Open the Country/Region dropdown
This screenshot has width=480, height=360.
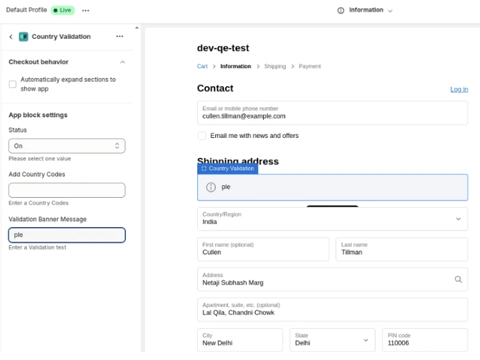click(x=332, y=219)
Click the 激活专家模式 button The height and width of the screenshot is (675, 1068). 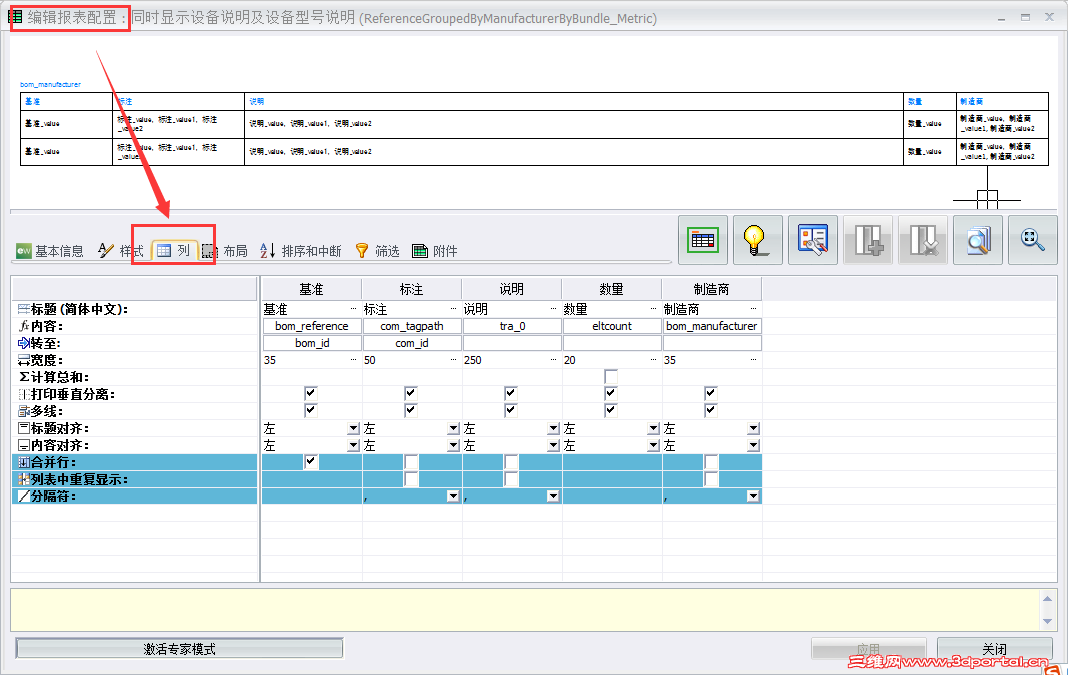click(x=180, y=647)
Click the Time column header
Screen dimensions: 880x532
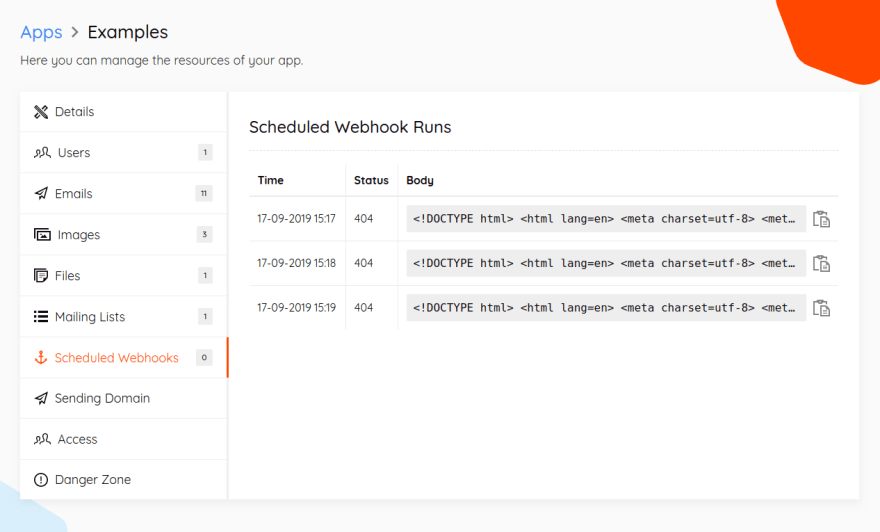pyautogui.click(x=271, y=180)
○ ○ ○ ○ ○ ○ ○
The problem:
Could you put everything from the entry containing "Click the Time column header" down to the end of the entries into a two-column CSV with the headers instruction and action? Use one row per entry, put each field in quotes, replace line breaks with spaces, and leave out the pictures.

Task result:
instruction,action
"Click the Time column header Screen dimensions: 880x532","pyautogui.click(x=271, y=180)"